* [Your goal]: Copy out all lines in the data below containing the string "accomplish".

[[ Material for this exercise, beginning ]]

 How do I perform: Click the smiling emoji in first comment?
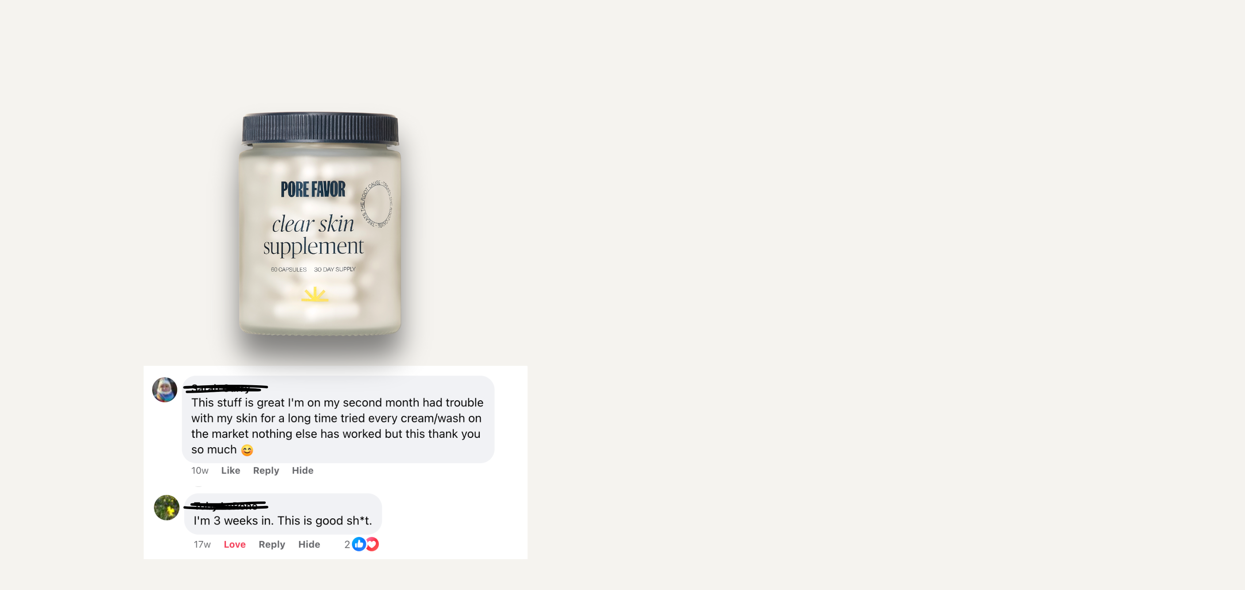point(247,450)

[[ Material for this exercise, end ]]
[[ Material for this exercise, beginning ]]

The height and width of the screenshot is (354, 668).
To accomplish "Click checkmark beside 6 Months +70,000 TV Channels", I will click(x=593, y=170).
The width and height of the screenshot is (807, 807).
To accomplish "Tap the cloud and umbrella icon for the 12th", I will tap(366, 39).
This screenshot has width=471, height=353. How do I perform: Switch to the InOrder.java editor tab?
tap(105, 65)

[[ Material for this exercise, end ]]

* [Solution to the exercise]:
To accomplish "Click checkmark beside 6 Months +70,000 TV Channels", I will click(x=593, y=170).
To accomplish "Tap the cloud and umbrella icon for the 12th", I will tap(366, 39).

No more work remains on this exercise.